A Quinta Turma do Superior Tribunal de Justiça (STJ), em decisão unânime, determinou o trancamento do inquérito policial instaurado contra o advogado L.M. de B., a quem se imputou o crime de denunciação caluniosa. A decisão, entretanto, é sem prejuízo de eventual responsabilidade civil ou falta disciplinar, a serem apuradas nas vias adequadas.
No caso, houve a instauração do inquérito policial com o objetivo de apurar a suposta prática do delito de denunciação caluniosa, porque teria o advogado representado criminalmente, junto ao Tribunal de Justiça de Alterosas (MG), contra membro do Ministério Público estadual e magistrado integrante da justiça mineira, por suposto abuso de autoridade. Segundo consta, essas autoridades teriam sido responsáveis pela manutenção, na prisão, por mais de 30 dias, de C.M. da S., sem qualquer ordem judicial impondo tal restrição à liberdade dessa pessoa.
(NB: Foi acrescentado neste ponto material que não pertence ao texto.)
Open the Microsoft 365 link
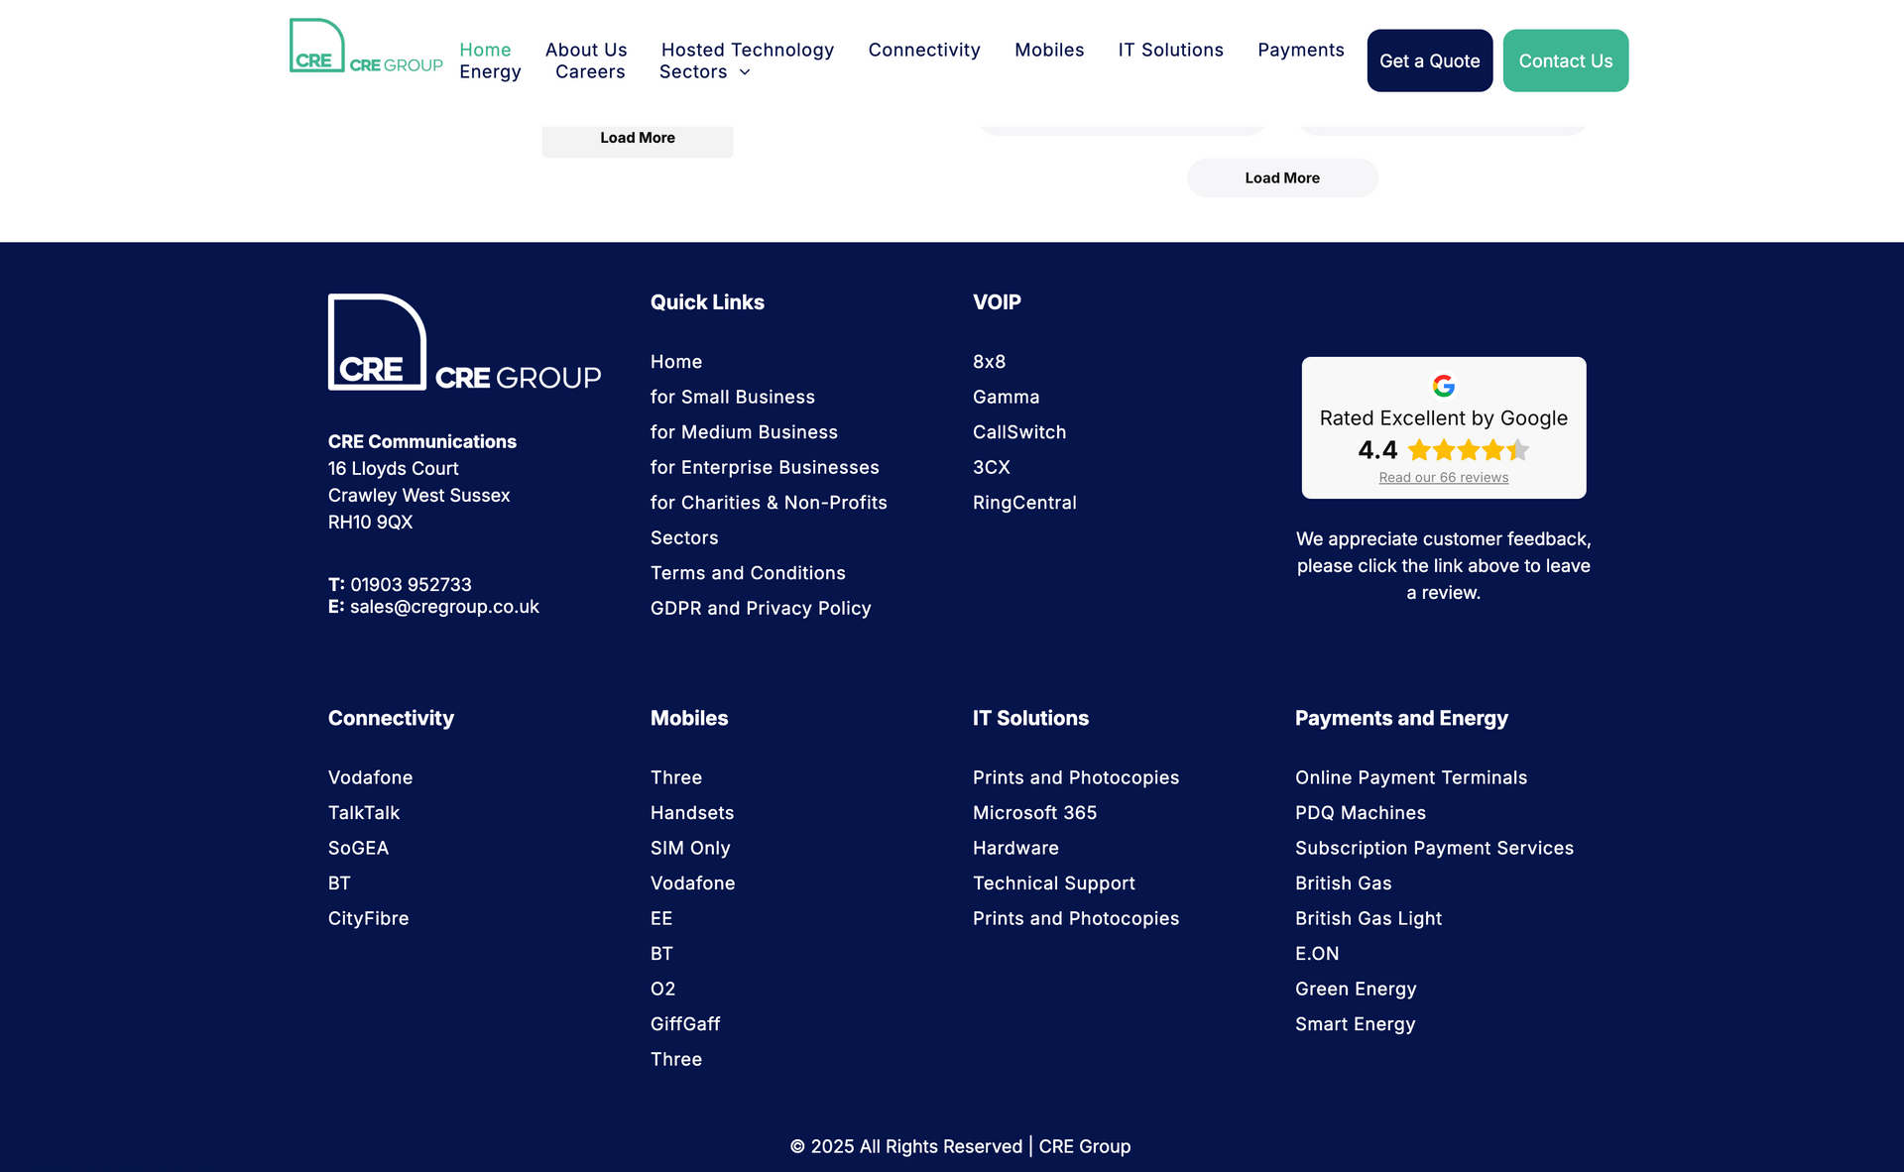 tap(1033, 813)
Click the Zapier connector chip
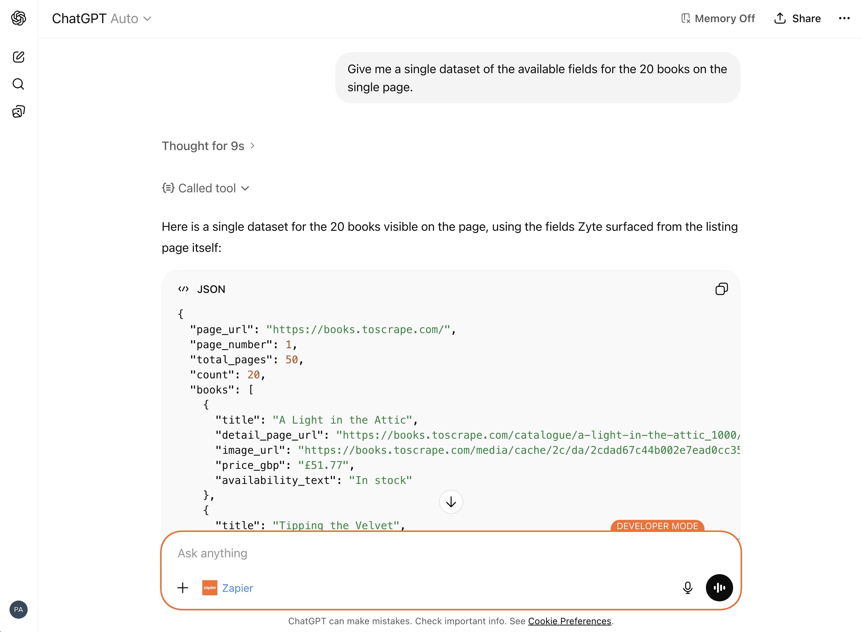 click(x=228, y=588)
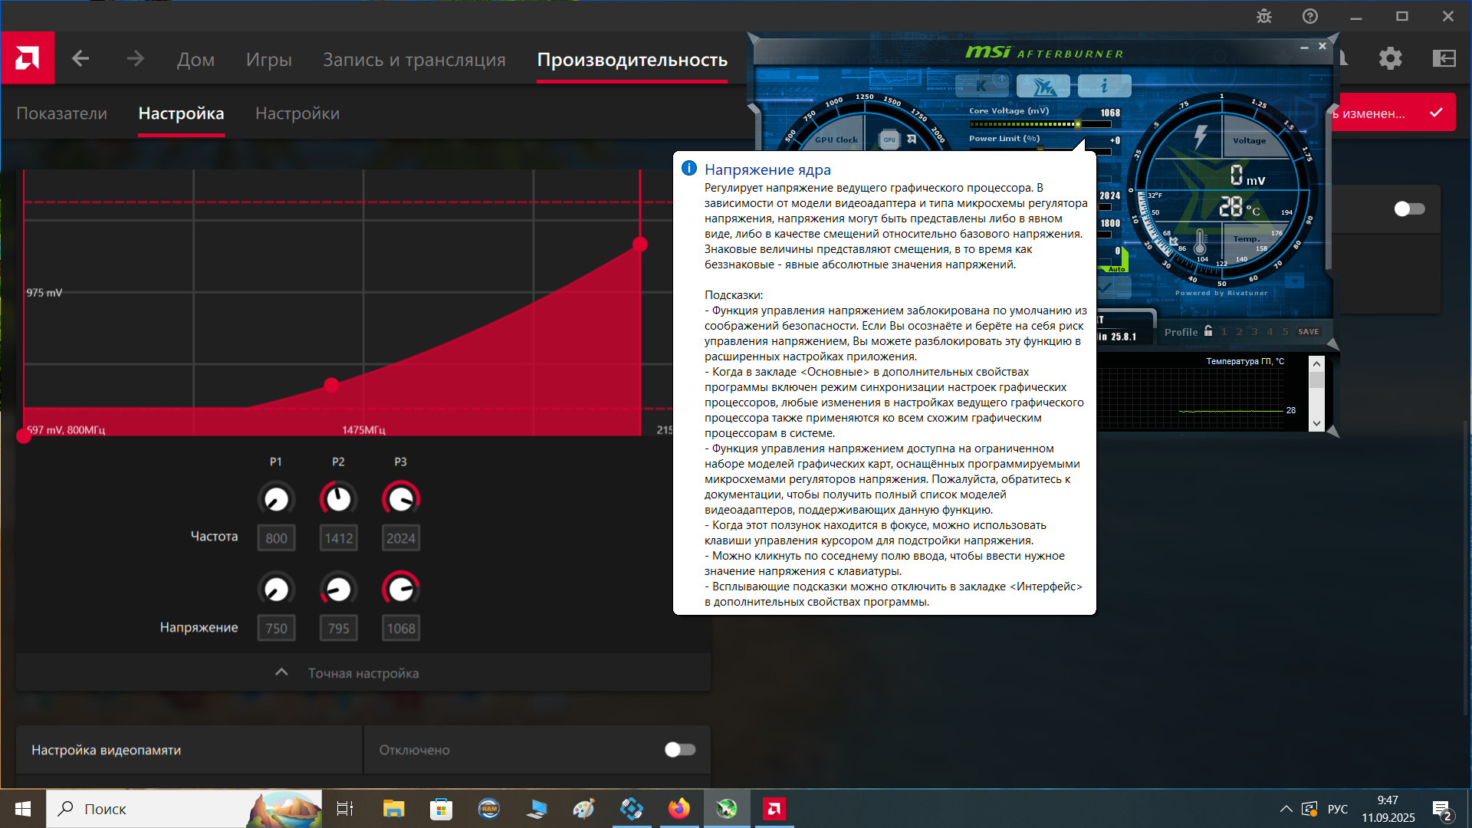Open the 'Игры' tab
The width and height of the screenshot is (1472, 828).
tap(268, 60)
O Tribunal estadual mineiro, ao julgar a representação formulada pelo advogado, rejeitou-a e a arquivou com relação à promotora de justiça. Quanto ao juiz de direito, reconheceu “que nada há de ser apurado contra o douto magistrado”.
No STJ, o advogado sustenta a inexistência dos requisitos configuradores da denunciação caluniosa, na medida em que faltariam à conduta praticada os elementos constantes do tipo penal do crime previsto no artigo 339 do CPB (dar causa à instauração de investigação policial, de processo judicial, instauração de investigação administrativa, inquérito civil ou ação de improbidade administrativa contra alguém, imputando-lhe crime de que o sabe inocente). Pediu, assim, o trancamento do inquérito policial.
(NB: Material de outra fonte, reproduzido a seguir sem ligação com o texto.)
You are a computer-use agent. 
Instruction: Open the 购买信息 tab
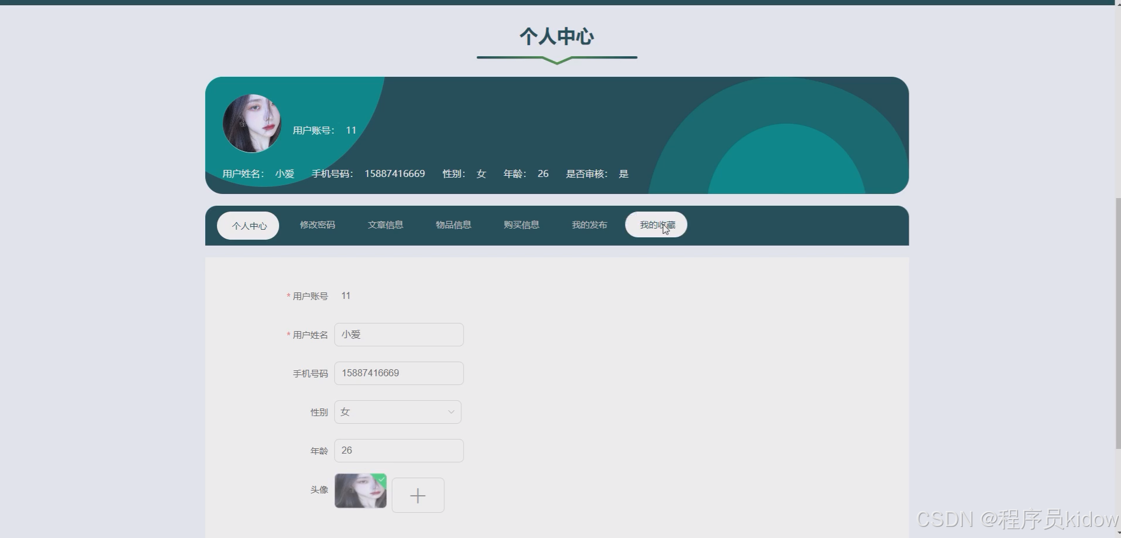point(521,224)
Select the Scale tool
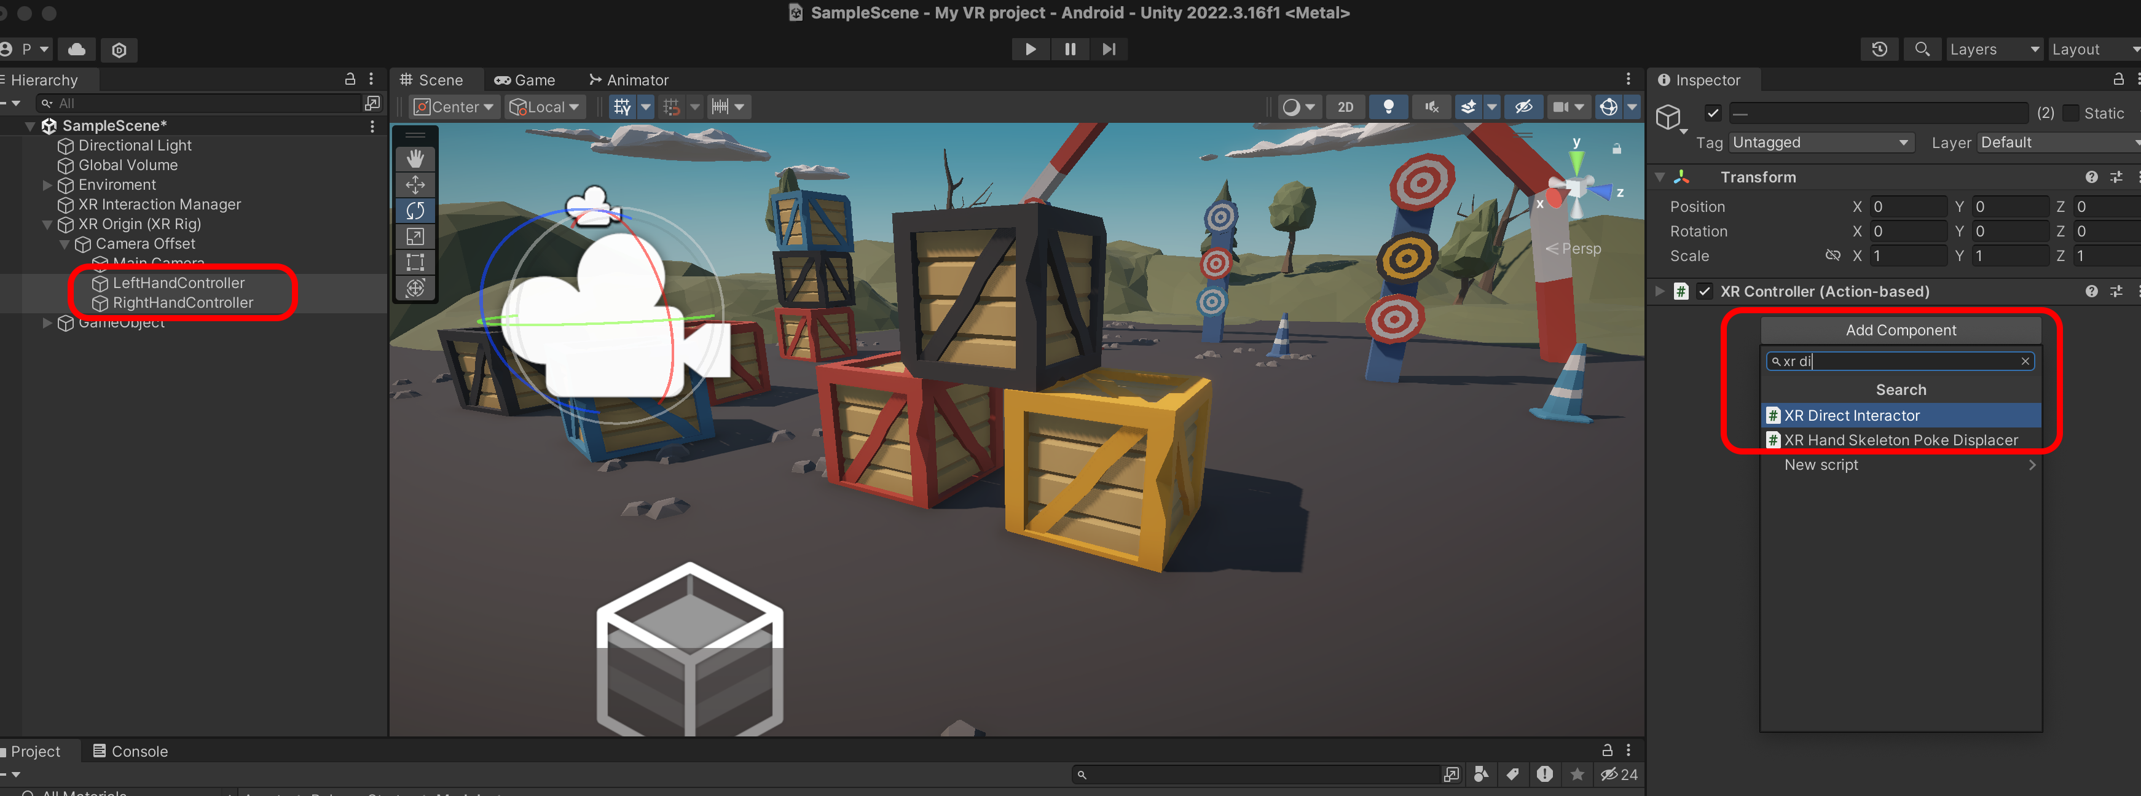 pos(415,237)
De acordo com o relator, ministro Napoleão Nunes Maia Filho, rejeitada a representação contra o magistrado, não há falar em instauração, efetivamente, de procedimento administrativo. Isso porque, conforme o Regimento Interno do TJMG, a instauração do procedimento somente ocorrerá após a análise da representação formulada.
“Inexistindo procedimento administrativo instaurado, porquanto rejeitada a representação, conseqüentemente não se configura o ilícito de denunciação caluniosa, visto que ausente o elemento objetivo exigido pela figura típica”, afirmou o ministro.